• _Description of the task_:
Rewrite the forum post below from "Posted by: Barry" up to and including "54,375; 58; 14).", substituting "farmers" for "peasants".
[Extracted text start]
- Capitalism and Alternatives -

The philosophy that guided the October Revolution

Posted by: Barry Stoller on February 18, 19100 at 00:48:07:

In Reply to: More for BS. (And Chuck) posted by Red Deathy on February 17, 19100 at 13:26:04:

First off, RD, I'd like to thank you for your research:


At the time of the October Revolution, the Soviets of Workers' and Soldiers' Deputies represented all that was alive and dynamic in Russian society. The working class voted for the Bolsheviks in the soviets, which were much more democratic that any parliament. At the same time, the soldiers, of whom a big majority were peasants also voted overwhelmingly for the Bolsheviks:

Party (Votes, June; Votes, September; %, June; %, Sept [immediately preceding the revolution]).

Social Revolutionaries (974,885; 54,375; 58; 14).
Mensheviks (76,407; 15,887; 12; 4).
Kadets (168,781; 101,106; 17; 26).
Bolsheviks (75,409; 198,230; 12; 51).

(Source, Anweiler, p. 188.)
[Extracted text end]
[Source data start]
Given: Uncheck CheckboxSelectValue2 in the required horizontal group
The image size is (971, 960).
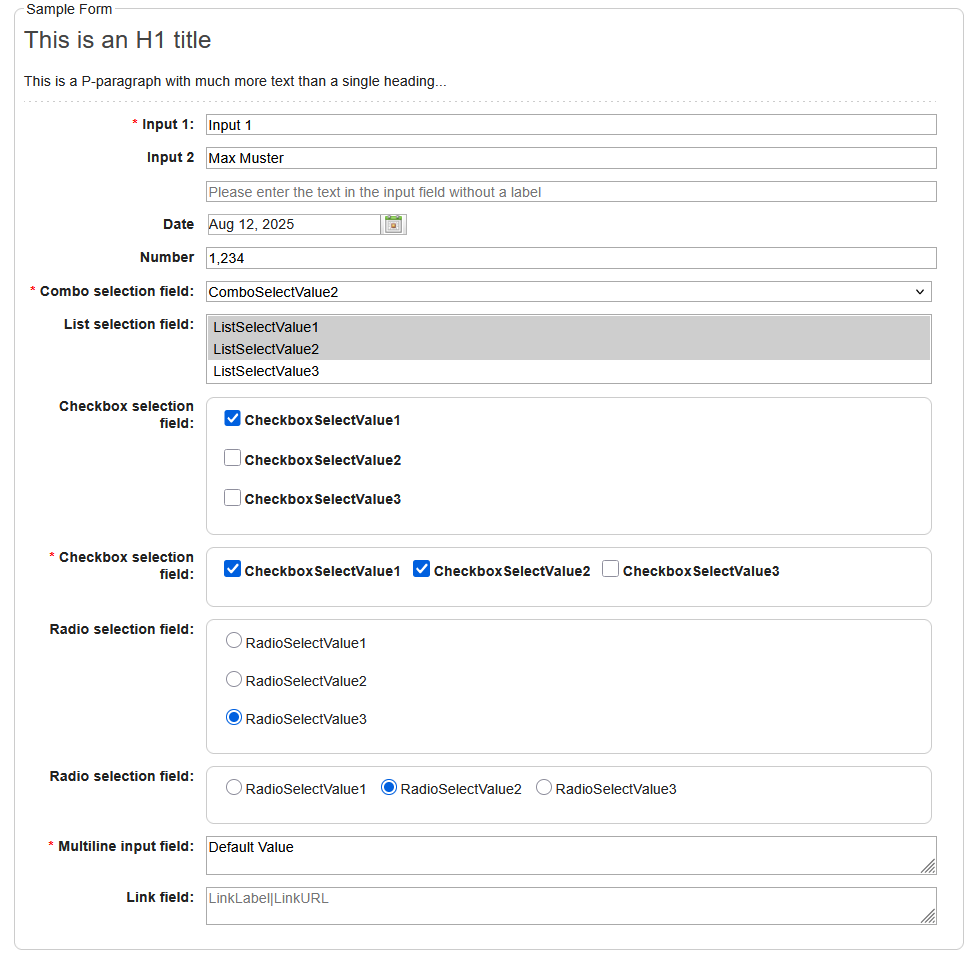Looking at the screenshot, I should tap(422, 570).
[Source data end]
• _Solution to the problem_:
Posted by: Barry Stoller on February 18, 19100 at 00:48:07:

In Reply to: More for BS. (And Chuck) posted by Red Deathy on February 17, 19100 at 13:26:04:

First off, RD, I'd like to thank you for your research:


At the time of the October Revolution, the Soviets of Workers' and Soldiers' Deputies represented all that was alive and dynamic in Russian society. The working class voted for the Bolsheviks in the soviets, which were much more democratic that any parliament. At the same time, the soldiers, of whom a big majority were farmers also voted overwhelmingly for the Bolsheviks:

Party (Votes, June; Votes, September; %, June; %, Sept [immediately preceding the revolution]).

Social Revolutionaries (974,885; 54,375; 58; 14).